== PASSAGE TO READ ==

Chiasmopes lineatus is a species of spider in the family Pisauridae. It is found in several African countries and is commonly known as the striped Chiasmopes nursery-web spider.

==Distribution==
Chiasmopes lineatus has been recorded from the Democratic Republic of the Congo, Tanzania, Uganda, Eswatini and South Africa.

In South Africa, it has been recorded from seven provinces. Localities include Humansdorp, Mazeppa Bay, Thyspunt, Addo Elephant National Park and Hogsback in the Eastern Cape, Sterkfontein Dam Nature Reserve in the Free State, multiple sites in Gauteng, several locations in KwaZulu-Natal including Dukuduku Forest Station and Tembe Elephant Park, Graskop and Wakkerstroom in Mpumalanga, and multiple sites in the Western Cape including Fernkloof Nature Reserve and Kogelberg Biosphere Reserve.

==Habitat and ecology==
The species is a sheet-web pisaurid that constructs webs in vegetation close to the ground, especially in short shrubs and bushes but occasionally also between longer grass tussocks. The sheet-web consists of many criss-crossing silk threads. They are active at night.

The species has been sampled from the Fynbos, Forest, Grassland, Savanna and Thicket biomes at altitudes ranging from 17 to 2102 m, and has also been sampled from maize fields.

==Conservation==
Chiasmopes lineatus is listed as Least Concern due to its wide geographical range. The species is protected in more than 10 protected areas in South Africa. There are no significant threats to the species.

==Etymology==
The species name lineatus is Latin for "striped" or "lined".

==Taxonomy==
The species was originally described by Reginald Innes Pocock in 1898 as Spencerella lineata from Durban in South Africa. It was transferred to Chiasmopes by Blandin in 1977, who also synonymized Spencerella sexmaculata Lessert, 1916 (elevated from a subspecies by Roewer in 1955) with this species. The species is known from both sexes and has been revised by Blandin (1977).

===
== INFORMATION SHOWN ==

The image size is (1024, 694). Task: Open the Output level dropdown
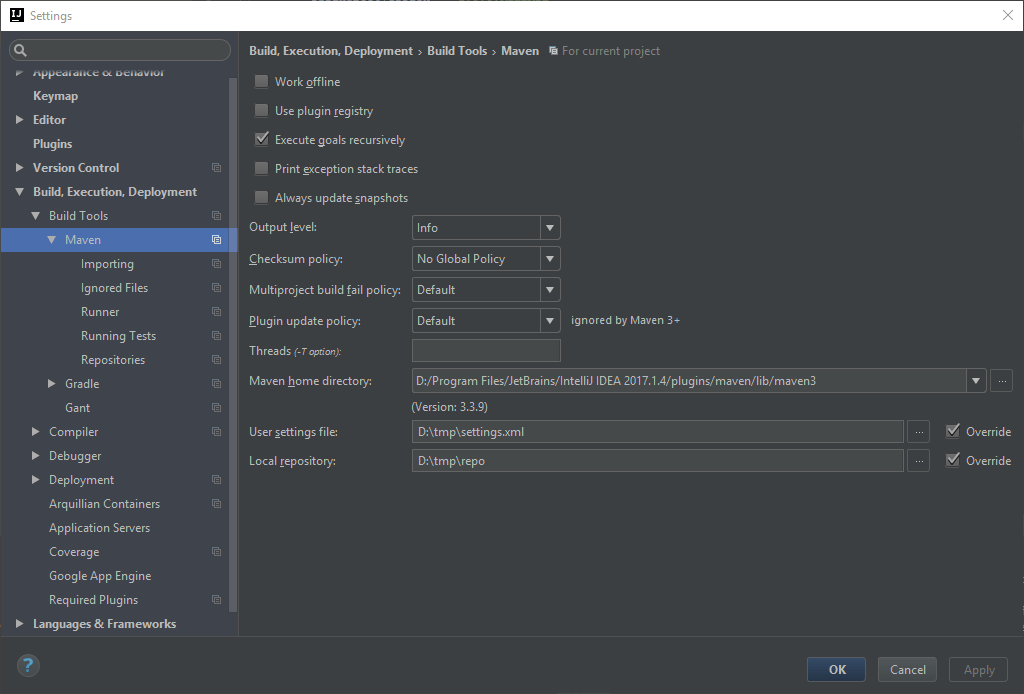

===
== INFORMATION SHOWN ==

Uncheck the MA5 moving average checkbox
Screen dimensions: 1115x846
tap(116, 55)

===
== INFORMATION SHOWN ==

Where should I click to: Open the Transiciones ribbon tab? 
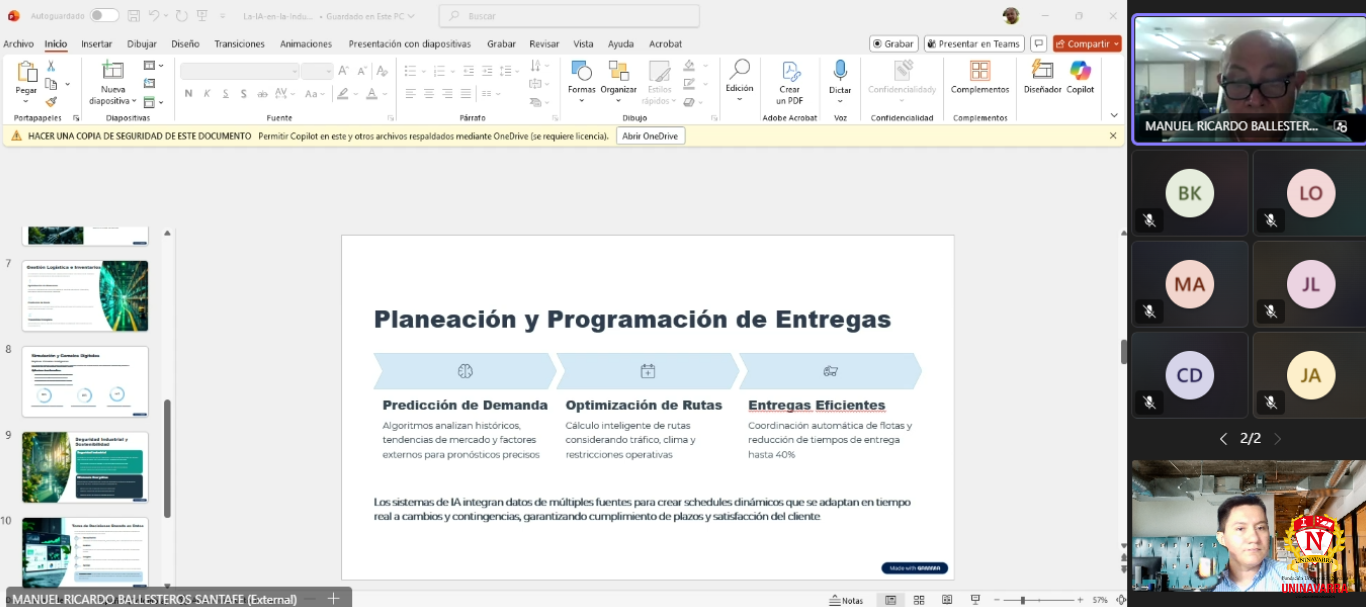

===

▶ PROMPT 1:
According to the passage on Chiasmopes lineatus, who originally described the species, and in what year?
▶ PROMPT 2:
Reproduce the portion of the Chiasmopes lineatus passage from "Chiasmopes lineatus is a" to "Chiasmopes nursery-web spider.".

▶ EXPECTED OUTPUT 1:
Reginald Innes Pocock, in 1898.

▶ EXPECTED OUTPUT 2:
Chiasmopes lineatus is a species of spider in the family Pisauridae. It is found in several African countries and is commonly known as the striped Chiasmopes nursery-web spider.